Bima (ekbisntb.com) – Pemerintah Kota Bima di Nusa Tenggara Barat (NTB) kembali menggelar Festival Rimpu dengan melibatkan sebanyak 70 ribu orang untuk menghadiri ajang bertajuk The Jewel of Bima pada 24-26 April 2025 mendatang.
“Tahun ini Festival Rimpu hadir lebih megah dengan melibatkan lebih dari 70 ribu peserta dari berbagai lapisan masyarakat dan lintas wilayah, menjadikannya salah satu perayaan budaya terbesar di Indonesia Timur,” kata Kepala Dinas Pariwisata Kota Bima Muhammad Natsir dalam keterangan di Mataram, Senin.

Natsir mengatakan Festival Rimpu tidak hanya menonjolkan estetika, tetapi juga memperkuat identitas lokal Bima melalui pelestarian budaya. Rimpu merupakan jilbab khas perempuan Bima yang sarat makna dan nilai-nilai sosial.

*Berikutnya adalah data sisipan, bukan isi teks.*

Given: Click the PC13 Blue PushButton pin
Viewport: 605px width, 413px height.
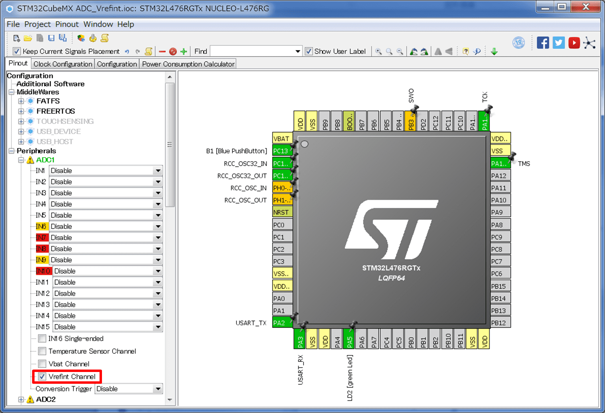Looking at the screenshot, I should point(282,151).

Bagi masyarakat Bima, rimpu adalah simbol ekspresi perempuan yang responsif, mandiri, dan bermartabat. Melalui festival itu, pemerintah daerah setempat ingin menunjukkan bahwa budaya bukan hanya masa lalu, tapi juga masa depan yang harus menjadi gaya hidup.
Natsir menegaskan dalam tampilan seni dan budaya diwajibkan semua peserta memakai bahan berbalut rimpu dan tembe nggoli (tenun khas Bima).

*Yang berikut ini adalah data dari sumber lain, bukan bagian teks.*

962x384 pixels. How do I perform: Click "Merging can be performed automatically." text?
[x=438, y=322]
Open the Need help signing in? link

“Semua itu dilakukan untuk mendongkrak Kota Bima sebagai kota berorientasi budaya dalam membangun pariwisata. Untuk daerah (peguyubannya) lain disyaratkan untuk memakai rimpu, nggoli. Namun, juga harus menunjukkan kekuatan identitas mereka sendiri,” kata Natsir.

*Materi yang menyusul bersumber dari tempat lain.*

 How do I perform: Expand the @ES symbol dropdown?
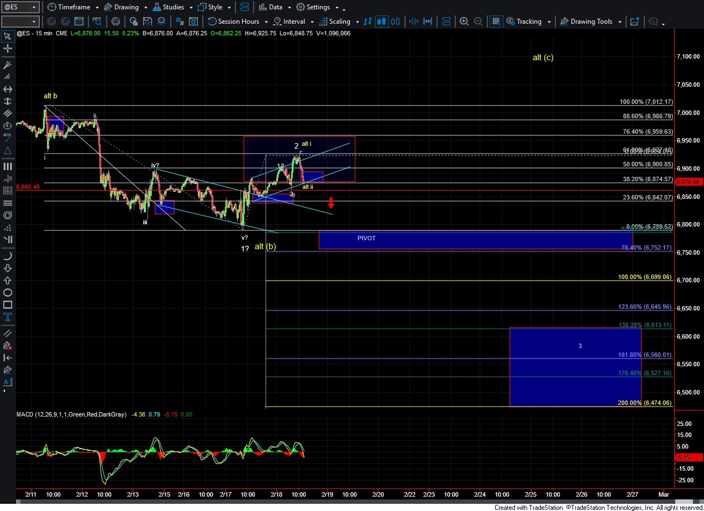pos(34,7)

Festival Rimpu melibatkan semua elemen masyarakat mulai dari instansi pemerintahan, pelajar, mahasiswa, pemuda, BUMN, TNI-Polri, komunitas, organisasi kemasyarakatan, hingga berbagai paguyuban.
Perwakilan dari Kabupaten Bima, Dompu, Manggarai hingga Sumba di Nusa Tenggara Barat juga dipastikan turut berpartisipasi menjadikan festival itu sebagai wadah kolaborasi budaya lintas daerah.
Salah satu kegiatan dalam festival tersebut adalah parade massal para perempuan yang mengenakan rimpu dengan motif dan warna khas tenun Bima. Mereka memadati jalan-jalan utama di kota tersebut.
Festival Rimpu juga diramaikan dengan berbagai kegiatan seni budaya, pertunjukan fesyen berbahan tenun lokal, pertunjukan musik tradisional hingga bazar UMKM turut digelar dengan konsep yang kental kearifan lokal.
“Festival itu membuka ruang bagi pelaku UMKM untuk naik kelas. Semangat kami adalah menghadirkan pertumbuhan ekonomi berbasis budaya yang inklusif,” pungkas Natsir. (ant)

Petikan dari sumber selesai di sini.